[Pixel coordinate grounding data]
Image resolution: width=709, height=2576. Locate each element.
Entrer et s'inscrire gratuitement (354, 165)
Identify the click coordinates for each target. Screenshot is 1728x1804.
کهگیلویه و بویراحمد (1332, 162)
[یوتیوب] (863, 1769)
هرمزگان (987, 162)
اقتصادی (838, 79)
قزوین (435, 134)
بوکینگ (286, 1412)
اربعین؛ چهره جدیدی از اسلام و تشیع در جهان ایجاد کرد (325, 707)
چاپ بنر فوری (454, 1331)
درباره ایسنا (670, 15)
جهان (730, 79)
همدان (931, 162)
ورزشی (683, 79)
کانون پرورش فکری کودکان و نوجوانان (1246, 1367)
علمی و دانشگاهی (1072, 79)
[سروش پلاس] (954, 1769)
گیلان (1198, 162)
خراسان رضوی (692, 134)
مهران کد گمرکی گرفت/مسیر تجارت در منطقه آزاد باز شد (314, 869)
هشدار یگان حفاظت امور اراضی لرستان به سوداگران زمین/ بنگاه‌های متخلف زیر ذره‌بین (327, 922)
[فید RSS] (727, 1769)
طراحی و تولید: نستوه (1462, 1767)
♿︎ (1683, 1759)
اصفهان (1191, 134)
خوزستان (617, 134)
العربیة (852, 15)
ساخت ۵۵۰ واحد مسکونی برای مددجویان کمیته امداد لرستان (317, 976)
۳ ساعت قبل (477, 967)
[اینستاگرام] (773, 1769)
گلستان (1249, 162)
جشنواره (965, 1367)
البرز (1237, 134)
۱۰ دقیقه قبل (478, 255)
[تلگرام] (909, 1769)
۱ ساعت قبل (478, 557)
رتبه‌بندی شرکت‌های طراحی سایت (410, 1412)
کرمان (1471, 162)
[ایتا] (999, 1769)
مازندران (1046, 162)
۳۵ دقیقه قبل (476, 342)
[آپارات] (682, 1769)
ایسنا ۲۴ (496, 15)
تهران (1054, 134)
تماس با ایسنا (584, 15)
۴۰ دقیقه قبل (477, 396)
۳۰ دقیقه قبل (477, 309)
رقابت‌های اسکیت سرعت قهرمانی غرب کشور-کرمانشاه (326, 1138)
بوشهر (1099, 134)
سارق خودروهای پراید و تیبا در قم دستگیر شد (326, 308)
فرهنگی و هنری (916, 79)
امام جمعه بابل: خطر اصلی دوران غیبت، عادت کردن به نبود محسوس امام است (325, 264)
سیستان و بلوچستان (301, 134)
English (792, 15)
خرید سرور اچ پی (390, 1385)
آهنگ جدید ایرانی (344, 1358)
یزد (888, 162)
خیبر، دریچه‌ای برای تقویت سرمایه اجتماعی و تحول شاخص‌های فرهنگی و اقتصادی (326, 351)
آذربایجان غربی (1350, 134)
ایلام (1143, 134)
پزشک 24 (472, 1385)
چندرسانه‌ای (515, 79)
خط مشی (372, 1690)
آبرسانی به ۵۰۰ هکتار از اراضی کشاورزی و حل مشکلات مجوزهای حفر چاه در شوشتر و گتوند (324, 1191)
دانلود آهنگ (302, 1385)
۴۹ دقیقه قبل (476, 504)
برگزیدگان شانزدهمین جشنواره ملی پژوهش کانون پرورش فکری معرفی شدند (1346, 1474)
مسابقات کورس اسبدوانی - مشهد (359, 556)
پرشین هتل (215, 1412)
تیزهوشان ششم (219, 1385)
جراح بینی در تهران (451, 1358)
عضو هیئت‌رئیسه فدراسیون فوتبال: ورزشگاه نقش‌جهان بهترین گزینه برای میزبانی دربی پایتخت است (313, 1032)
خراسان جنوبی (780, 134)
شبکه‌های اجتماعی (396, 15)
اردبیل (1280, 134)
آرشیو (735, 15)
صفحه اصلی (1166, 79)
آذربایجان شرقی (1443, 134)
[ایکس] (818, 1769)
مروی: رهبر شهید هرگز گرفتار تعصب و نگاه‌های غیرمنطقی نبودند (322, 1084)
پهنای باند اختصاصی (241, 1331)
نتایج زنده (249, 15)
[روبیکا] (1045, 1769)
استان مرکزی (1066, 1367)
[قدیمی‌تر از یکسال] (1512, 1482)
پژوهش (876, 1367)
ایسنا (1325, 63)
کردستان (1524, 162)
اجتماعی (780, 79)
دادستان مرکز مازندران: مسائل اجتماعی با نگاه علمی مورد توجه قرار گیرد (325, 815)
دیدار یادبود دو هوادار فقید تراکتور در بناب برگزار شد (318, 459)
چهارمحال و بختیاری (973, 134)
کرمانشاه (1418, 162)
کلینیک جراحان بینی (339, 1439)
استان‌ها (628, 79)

Exercise objective
Print exactly the lines from the one containing "[روبیکا] (1045, 1769)" through the last line of the records above, both included.

Answer for the task
[روبیکا] (1045, 1769)
استان مرکزی (1066, 1367)
[قدیمی‌تر از یکسال] (1512, 1482)
پژوهش (876, 1367)
ایسنا (1325, 63)
کردستان (1524, 162)
اجتماعی (780, 79)
دادستان مرکز مازندران: مسائل اجتماعی با نگاه علمی مورد توجه قرار گیرد (325, 815)
دیدار یادبود دو هوادار فقید تراکتور در بناب برگزار شد (318, 459)
چهارمحال و بختیاری (973, 134)
کرمانشاه (1418, 162)
کلینیک جراحان بینی (339, 1439)
استان‌ها (628, 79)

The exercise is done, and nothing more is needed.